The symbols will reflect the degree of public disclosure a company has made. For example, a stock emblazoned with a pink check mark indicates that the issuer has complied with all standard Securities & Exchange Commission disclosure requirements. A yield sign means limited information is available, a stop sign says there's no information, and a skull and crossbones warns of danger.
The prevalence of e-mail "pump-and-dump" schemes was the impetus for the system, says Pink Sheets CEO Cromwell Coulson. In such ploys, scammers target unknown penny stocks and send out millions of e-mails promoting them. When unsuspecting investors cause the prices to surge, the scammers dump their shares, take their money, and run. "It's an awful group [of stocks], and by labeling them clearly, we are going to make the market much more efficient," Coulson says. By flagging deadly listings, he hopes to give investors and brokers an easy way to avoid them and help regulators crack down on e-mail fraud.
Google (GOOG) has its doubters, but Cowen & Co. analyst Jim Friedland isn't one of them. Where others see Google losing market share to rivals such as Yahoo! (YHOO) and Microsoft (MSFT), Friedland, in a report released on July 11, predicts that Google will grab a 90% share over the next 10 years. He spoke with Personal Finance writer Ben Levisohn about his call:
Why will Google amass a near-monopoly?
We estimate that for every $2 Google is putting toward research and development, Yahoo is spending $1. For every $1 Microsoft spends, Google spends $1.15. The trajectory of Google's R&D growth is much higher. Everybody's products keep improving, but every day, Google widens the lead.
Google's stock price is up 550% since its IPO three years ago. Can the shares, now around 550, go higher?
If we're right, and Google is essentially going to marginalize all of its competitors, the value of the opportunity is not reflected in the stock. [While he won't give a price target, based on his 2008 earnings estimate of $20 a share and a price-earnings ratio between the 2008 consensus of 29 and the current 36, the shares could span 580 to 720 next year.] If you went back to 1992-93, when Microsoft's stock was already up substantially from its IPO, there was a lot of controversy about the company. If you bought the stock then for 80, it's up 1,100% [accounting for five splits].
Do you think Google will split the shares?
The chance of them ever splitting the stock is extremely low.

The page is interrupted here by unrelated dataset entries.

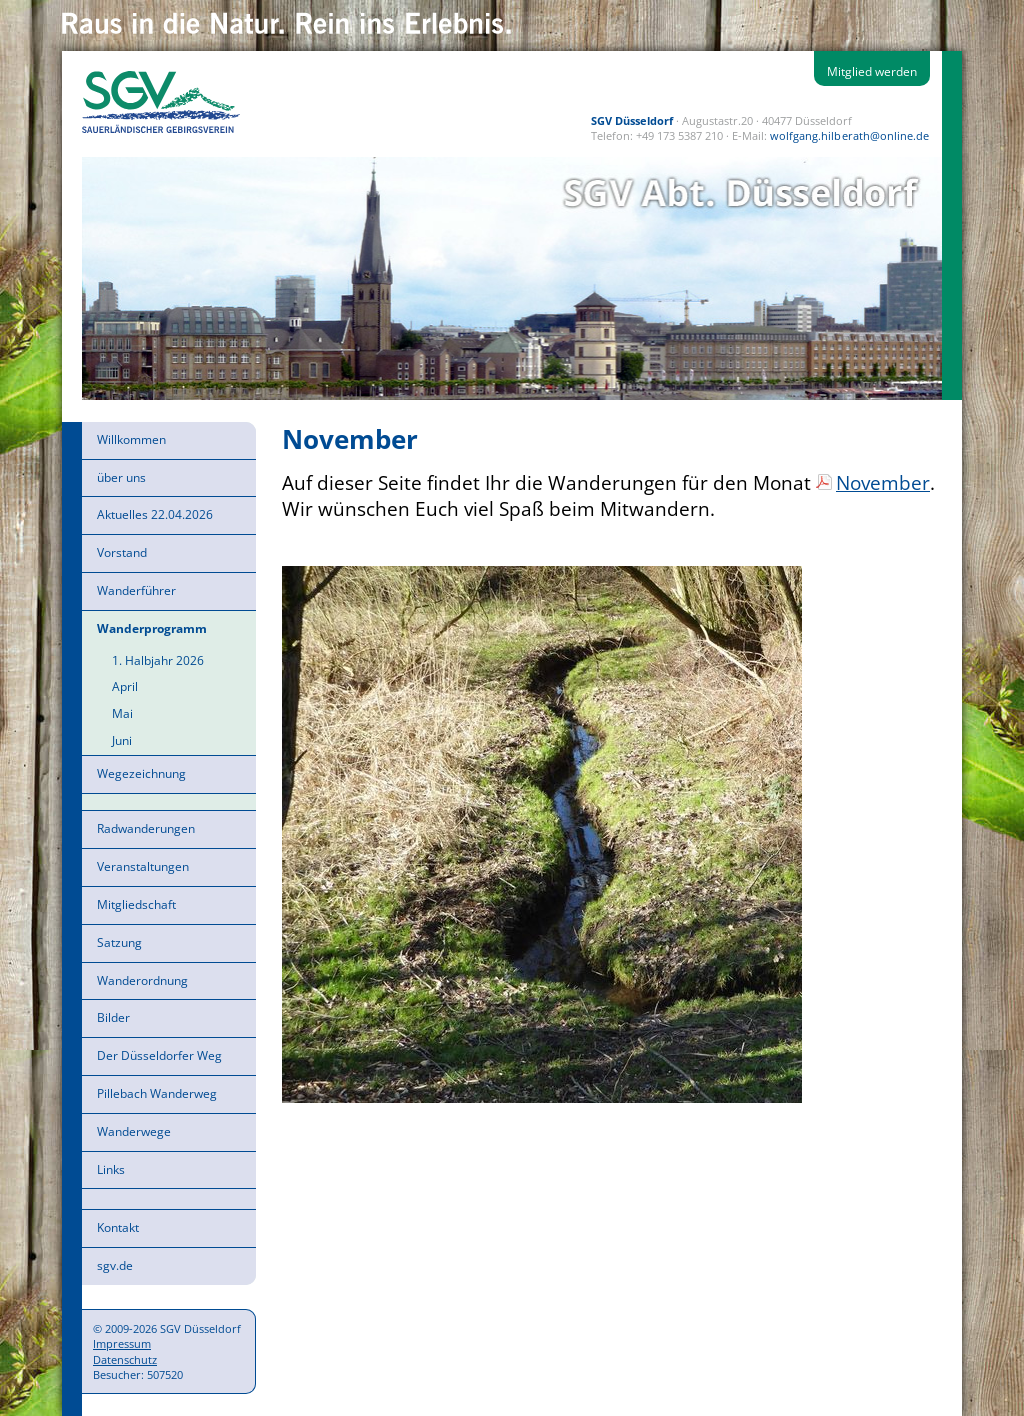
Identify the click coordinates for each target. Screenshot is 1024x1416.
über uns (121, 477)
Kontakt (118, 1227)
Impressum (122, 1343)
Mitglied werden (872, 71)
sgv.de (115, 1265)
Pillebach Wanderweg (157, 1093)
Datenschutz (125, 1359)
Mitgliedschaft (136, 904)
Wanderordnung (142, 980)
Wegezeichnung (141, 773)
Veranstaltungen (143, 866)
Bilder (113, 1017)
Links (111, 1169)
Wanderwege (134, 1131)
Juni (122, 740)
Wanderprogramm (152, 628)
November (883, 482)
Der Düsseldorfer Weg (159, 1055)
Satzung (119, 942)
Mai (122, 713)
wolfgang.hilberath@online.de (849, 135)
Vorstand (122, 552)
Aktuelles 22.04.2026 (155, 514)
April (125, 686)
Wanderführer (136, 590)
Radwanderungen (146, 828)
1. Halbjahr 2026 (158, 660)
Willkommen (131, 439)
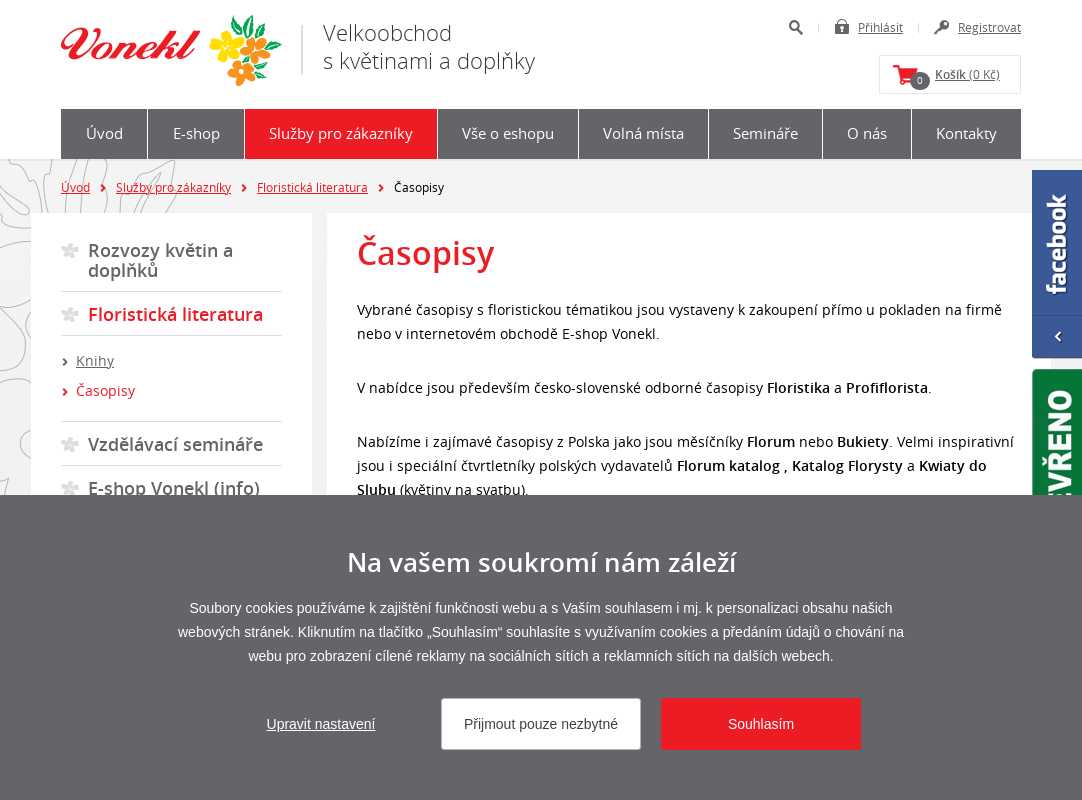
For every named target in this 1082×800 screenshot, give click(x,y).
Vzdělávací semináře (175, 444)
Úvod (104, 133)
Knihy (95, 360)
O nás (867, 133)
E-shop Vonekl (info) (174, 488)
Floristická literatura (312, 187)
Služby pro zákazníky (341, 133)
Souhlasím (761, 724)
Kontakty (966, 133)
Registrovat (989, 27)
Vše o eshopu (508, 133)
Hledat (795, 27)
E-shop (196, 133)
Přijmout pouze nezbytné (541, 724)
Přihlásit (880, 27)
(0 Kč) (955, 78)
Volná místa (643, 133)
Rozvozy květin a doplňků (160, 260)
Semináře (765, 133)
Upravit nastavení (321, 724)
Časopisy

If you read the founders' letter in the initial public offering prospectus, you see that management views the world much the way Warren Buffett does, and he has never split shares. Berkshire Hathaway (BRK) A shares sell for more than $100,000 apiece. From Google's stock price to its lack of guidance [estimates of company performance], it's clear that Google does not cater to short-term investors.
Investors may be focusing on subprime mortgages, but there are market jitters about junk bonds, too. One option: Hedge your junk holdings by investing in the new Rydex Inverse High Yield Strategy Fund (RYILX) (RYILX). It's designed to go up as corporate credit quality goes down. You can make much the same play by short-selling the new Barclays iBoxx $ High Yield Corporate Bond (HYG) exchange-traded fund (HYG).